4. Matías Pascual. Vive una segunda juventud en el Igualada, aprovechando el momento que no pudo disfrutar en el Barça después de la grave lesión que estuvo a punto de acabar con su carrera en 2022. Su llegada ha permitido al Igualada dar el salto definitivo de ser una fuerza emergente a convertirse en una alternativa real al dominio de los grandes. El argentino, que entró en Europa por el Liceo, donde ganó la Liga en 2013, juega con una calma y guarda la esencia de la magia. Quince goles en la fase regular y dos en el playoff.
7. Marc González. Está actuando de interior y haciendo mucho daño. Es otro de los que se despiden de la plantilla cuando acabe la temporada, priorizando su futuro laboral con solo 25 años. La defensa verdiblanca tendrá que estar muy atenta a su función porque también se defiende y es habilidoso por fuera. Once goles en la fase regular y dos en el playoff.
8. Joan Ruano. Otro jugador con un gran crecimiento, aunque en su caso ya desde la temporada pasada. Con 22 años, es todo desparpajo y dio un auténtico recital en el Palau Blaugrana. Estaba en todas las partes, como si fuera el correcaminos de los dibujos animados. No se prodigó este año en ataque, con solo seis goles. Pero el Liceo ya le sufrió en la Copa del pasado curso.

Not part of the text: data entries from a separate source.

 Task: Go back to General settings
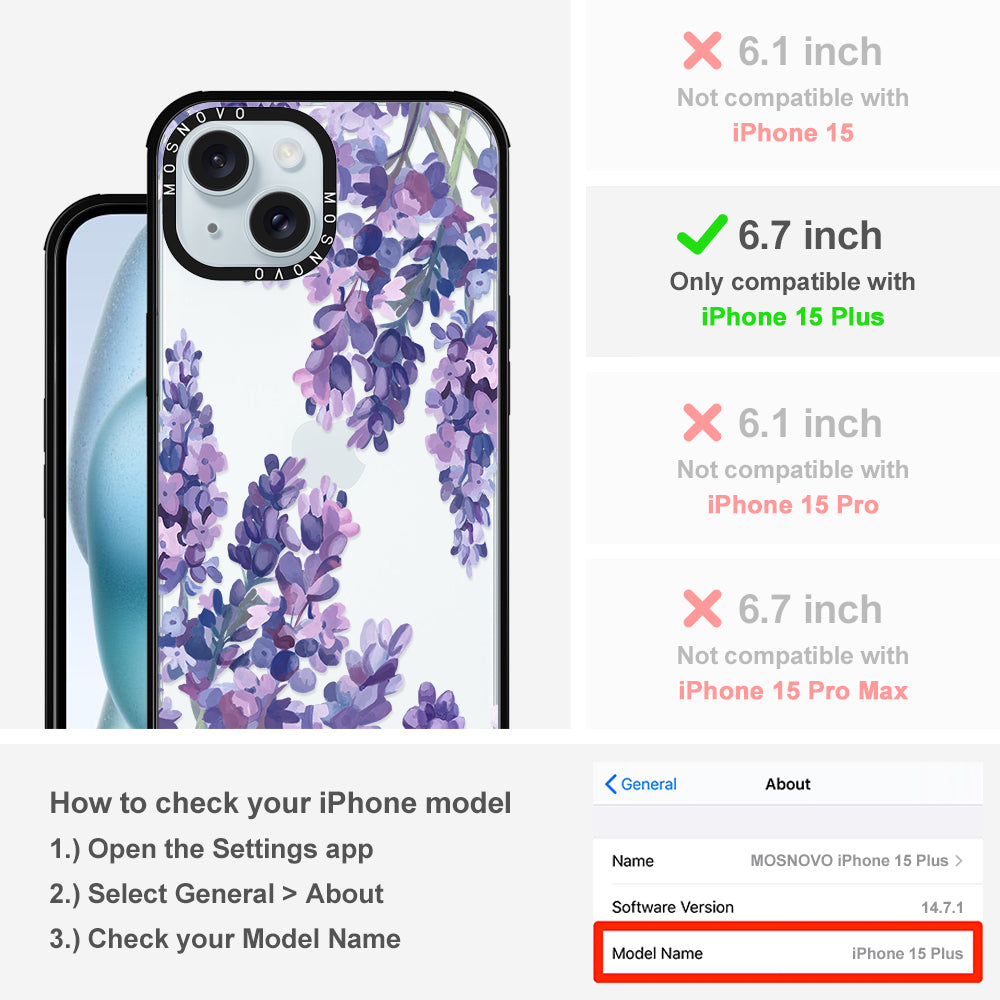[x=640, y=784]
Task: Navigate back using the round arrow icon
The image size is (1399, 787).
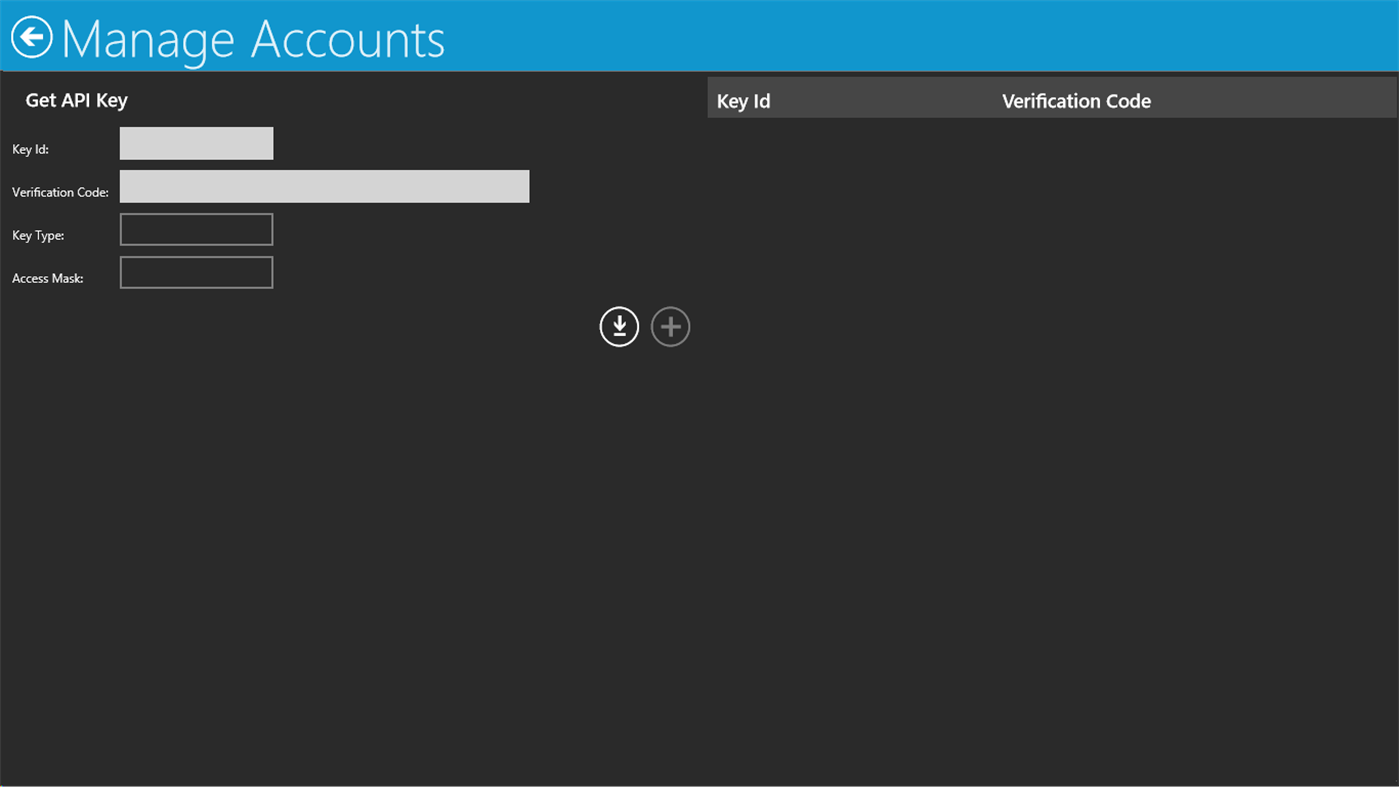Action: 33,37
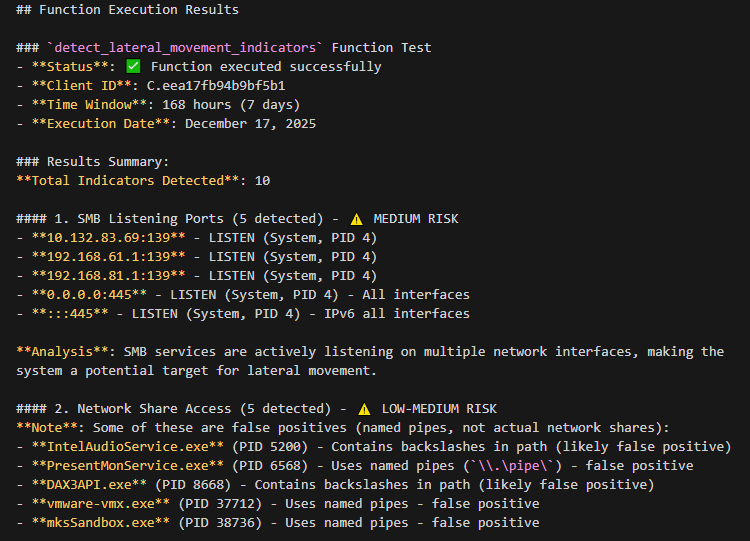The image size is (750, 541).
Task: Click the green checkmark status icon
Action: [x=134, y=67]
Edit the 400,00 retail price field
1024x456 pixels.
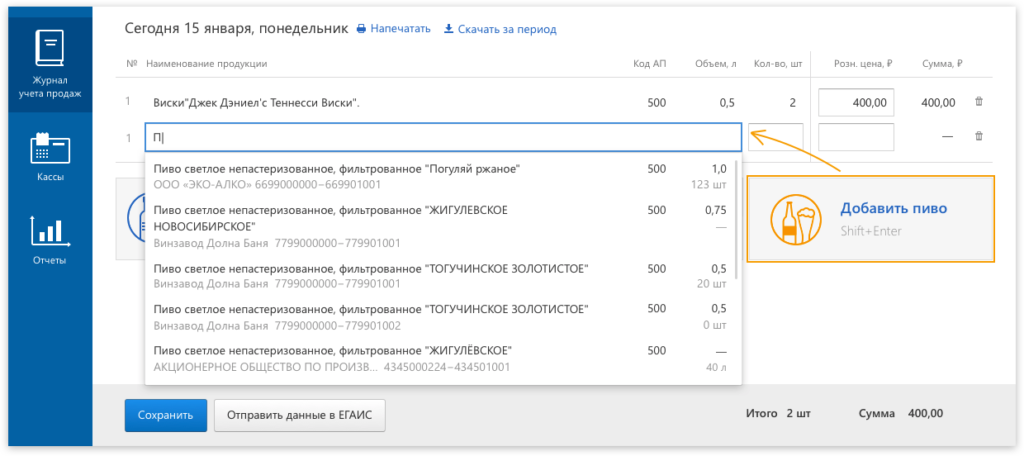[856, 103]
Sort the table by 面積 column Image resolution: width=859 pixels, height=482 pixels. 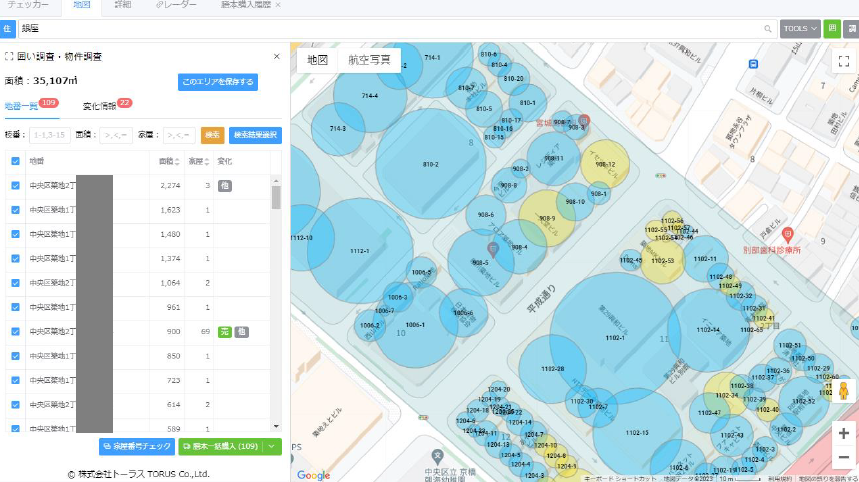(x=167, y=160)
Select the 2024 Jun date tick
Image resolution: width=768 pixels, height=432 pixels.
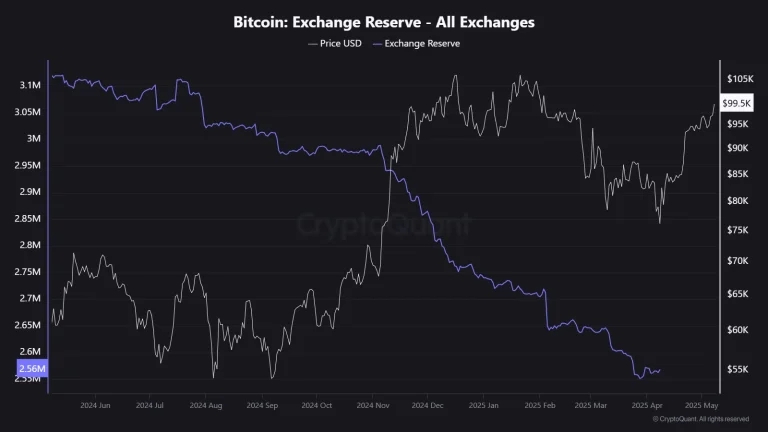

9. Joel Roma. Solo entró en dos convocatorias en el playoff pero es otro recurso con el que cuenta Muntané, porque además está más fresco que el resto y se inspira en los partidos contra los verdiblancos. Dos goles metió el año pasado en la Copa del Rey y otro este en el 3-3 en el Palacio.
21. Álex Cardil. Otro gigante al que Muntané ha encontrado su sitio en la primera plantilla después de jugar casi toda la temporada en la OK Plata con el filial. Es muy difícil de defender porque por su envergadura protege muy bien la bola y encima es habilidoso.

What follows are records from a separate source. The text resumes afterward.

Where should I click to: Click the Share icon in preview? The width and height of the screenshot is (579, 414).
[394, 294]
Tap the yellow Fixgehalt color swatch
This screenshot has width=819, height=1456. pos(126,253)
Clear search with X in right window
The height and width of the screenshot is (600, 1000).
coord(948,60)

22. Roger Bars. El capitán. Uno de los pocos jugadores que puede aguantar un combate cuerpo a cuerpo con César Carballeira. Ha estado reservándose al máximo en el playoff, jugando solo si era necesario, con unos problemas físicos. La duda es su estado y si Muntané decidirá arriesgar el todo por el todo. Porque simplemente su presencia es imponente. Especialista además desde el punto de penalti.
32. Marc Carol. Es como la mesa central desde donde se lleva el control de todas las operaciones. Todo el juego pasa por él, siendo el termómetro del equipo y el que más minutos pasa sobre la pista. Ya ha llamado la atención de la selección y con 23 años está en uno de sus mejores momentos.
67. Miguel Cañadillas. El escudero perfecto. Sale desde el banquillo para subir la energía del equipo. Cumple su rol y es un buen jugador de equipo, todo lo que pide un entrenador. También se despide cuando termine la temporada (el cuarto es Guillem Llorens, que no ha entrado en ninguna convocatoria del playoff y se va al Noia).
10. Jaume Arnau Marqués. Portero suplente, el entrenador le ha dado salida en las bolas paradas como una manera de intentar despistar a los rivales, que tienen más estudiado a su compañero. Ferrán Busquets también ha entrado en convocatoria en un partido del playoff en este rol.